## [WHAT THE EXERCISE ASKS]
Look below for the line containing "Task: Click the Throttle button" and the line containing "Click the search icon in the Open File dialog"; repeat exactly those two lines and all lines between them, and nothing else.

[Records from a collection]
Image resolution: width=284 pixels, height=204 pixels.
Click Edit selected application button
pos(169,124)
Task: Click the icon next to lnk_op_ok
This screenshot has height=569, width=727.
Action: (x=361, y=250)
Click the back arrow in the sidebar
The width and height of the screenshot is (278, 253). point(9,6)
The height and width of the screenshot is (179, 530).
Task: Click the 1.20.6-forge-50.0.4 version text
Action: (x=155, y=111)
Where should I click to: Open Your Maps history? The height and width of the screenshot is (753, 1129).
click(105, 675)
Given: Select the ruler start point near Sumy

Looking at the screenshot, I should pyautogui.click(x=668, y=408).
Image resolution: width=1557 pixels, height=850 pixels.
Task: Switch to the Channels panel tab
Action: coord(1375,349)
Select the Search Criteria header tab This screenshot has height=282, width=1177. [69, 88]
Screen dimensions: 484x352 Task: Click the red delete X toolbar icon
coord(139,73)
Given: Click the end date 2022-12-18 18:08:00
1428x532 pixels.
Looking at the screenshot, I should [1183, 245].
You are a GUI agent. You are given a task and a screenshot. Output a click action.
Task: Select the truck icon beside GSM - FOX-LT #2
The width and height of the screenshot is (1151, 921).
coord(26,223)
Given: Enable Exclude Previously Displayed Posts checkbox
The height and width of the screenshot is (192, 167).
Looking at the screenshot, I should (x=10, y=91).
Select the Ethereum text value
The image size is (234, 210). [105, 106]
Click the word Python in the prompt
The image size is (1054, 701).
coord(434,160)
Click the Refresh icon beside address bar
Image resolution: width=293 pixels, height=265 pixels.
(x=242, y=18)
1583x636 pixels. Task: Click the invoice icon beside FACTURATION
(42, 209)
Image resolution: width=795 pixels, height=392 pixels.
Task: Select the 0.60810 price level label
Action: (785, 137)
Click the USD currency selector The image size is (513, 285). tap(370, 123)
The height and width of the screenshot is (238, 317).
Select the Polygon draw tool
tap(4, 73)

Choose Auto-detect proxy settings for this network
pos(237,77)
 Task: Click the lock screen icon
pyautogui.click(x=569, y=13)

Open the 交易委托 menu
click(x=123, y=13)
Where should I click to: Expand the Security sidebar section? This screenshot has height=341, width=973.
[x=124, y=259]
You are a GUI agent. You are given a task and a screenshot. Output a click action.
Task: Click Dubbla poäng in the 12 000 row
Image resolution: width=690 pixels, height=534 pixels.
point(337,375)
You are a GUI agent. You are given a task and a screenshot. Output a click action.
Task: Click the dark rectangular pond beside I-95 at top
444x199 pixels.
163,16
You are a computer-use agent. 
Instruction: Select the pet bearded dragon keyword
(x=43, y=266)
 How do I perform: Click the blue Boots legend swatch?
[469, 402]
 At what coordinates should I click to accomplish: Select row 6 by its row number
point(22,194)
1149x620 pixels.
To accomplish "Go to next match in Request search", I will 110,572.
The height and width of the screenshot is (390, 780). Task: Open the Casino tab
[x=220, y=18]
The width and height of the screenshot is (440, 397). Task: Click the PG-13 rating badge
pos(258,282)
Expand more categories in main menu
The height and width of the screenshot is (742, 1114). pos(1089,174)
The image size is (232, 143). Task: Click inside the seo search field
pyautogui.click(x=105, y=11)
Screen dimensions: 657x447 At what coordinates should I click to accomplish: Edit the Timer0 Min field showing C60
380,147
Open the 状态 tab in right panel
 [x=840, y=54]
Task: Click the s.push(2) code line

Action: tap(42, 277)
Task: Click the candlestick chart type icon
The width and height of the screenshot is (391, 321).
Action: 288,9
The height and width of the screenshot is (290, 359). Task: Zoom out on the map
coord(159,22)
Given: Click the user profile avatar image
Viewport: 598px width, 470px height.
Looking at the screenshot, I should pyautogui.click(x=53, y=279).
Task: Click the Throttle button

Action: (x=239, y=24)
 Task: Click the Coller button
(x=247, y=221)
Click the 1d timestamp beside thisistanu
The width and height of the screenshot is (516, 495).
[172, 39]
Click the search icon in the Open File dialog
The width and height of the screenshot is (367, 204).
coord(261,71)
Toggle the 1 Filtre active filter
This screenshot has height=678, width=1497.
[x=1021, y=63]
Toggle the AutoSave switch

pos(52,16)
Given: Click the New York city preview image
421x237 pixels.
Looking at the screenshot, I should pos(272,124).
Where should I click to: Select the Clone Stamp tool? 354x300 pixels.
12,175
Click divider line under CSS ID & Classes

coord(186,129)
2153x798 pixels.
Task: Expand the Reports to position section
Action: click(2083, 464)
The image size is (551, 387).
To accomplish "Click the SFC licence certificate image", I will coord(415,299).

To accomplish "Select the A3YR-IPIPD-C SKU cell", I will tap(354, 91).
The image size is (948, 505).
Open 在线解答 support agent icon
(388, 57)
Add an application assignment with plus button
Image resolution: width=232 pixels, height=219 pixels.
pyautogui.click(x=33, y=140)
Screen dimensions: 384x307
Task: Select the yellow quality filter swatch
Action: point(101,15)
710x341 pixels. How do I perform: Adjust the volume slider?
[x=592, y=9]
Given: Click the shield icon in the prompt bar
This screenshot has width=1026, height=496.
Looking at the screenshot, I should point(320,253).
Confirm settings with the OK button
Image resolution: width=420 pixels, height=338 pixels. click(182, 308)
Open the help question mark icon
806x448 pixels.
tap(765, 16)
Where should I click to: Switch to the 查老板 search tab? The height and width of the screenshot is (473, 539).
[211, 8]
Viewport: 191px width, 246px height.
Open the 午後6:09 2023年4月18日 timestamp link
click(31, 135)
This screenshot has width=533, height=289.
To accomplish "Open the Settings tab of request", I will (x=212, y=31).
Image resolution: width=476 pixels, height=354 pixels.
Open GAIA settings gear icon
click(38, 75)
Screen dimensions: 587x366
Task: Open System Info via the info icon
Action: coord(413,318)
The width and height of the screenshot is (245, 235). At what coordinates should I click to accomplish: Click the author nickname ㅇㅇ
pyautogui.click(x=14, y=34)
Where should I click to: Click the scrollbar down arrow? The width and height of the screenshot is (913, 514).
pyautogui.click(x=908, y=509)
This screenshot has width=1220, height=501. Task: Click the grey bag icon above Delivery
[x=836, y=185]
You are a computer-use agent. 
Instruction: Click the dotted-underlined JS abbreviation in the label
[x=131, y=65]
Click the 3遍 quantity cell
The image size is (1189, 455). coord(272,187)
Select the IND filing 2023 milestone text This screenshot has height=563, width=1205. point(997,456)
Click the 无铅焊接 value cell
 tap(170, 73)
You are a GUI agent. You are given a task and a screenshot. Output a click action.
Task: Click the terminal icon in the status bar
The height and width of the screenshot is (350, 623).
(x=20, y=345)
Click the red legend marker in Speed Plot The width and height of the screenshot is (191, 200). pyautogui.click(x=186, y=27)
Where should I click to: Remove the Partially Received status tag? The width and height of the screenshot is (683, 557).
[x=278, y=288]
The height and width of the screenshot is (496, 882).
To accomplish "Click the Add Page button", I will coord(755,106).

## [YOUR SOLUTION]
Task: Click the Throttle button

Action: (x=239, y=24)
 Task: Click the Coller button
(x=247, y=221)
Click the 1d timestamp beside thisistanu
The width and height of the screenshot is (516, 495).
[172, 39]
Click the search icon in the Open File dialog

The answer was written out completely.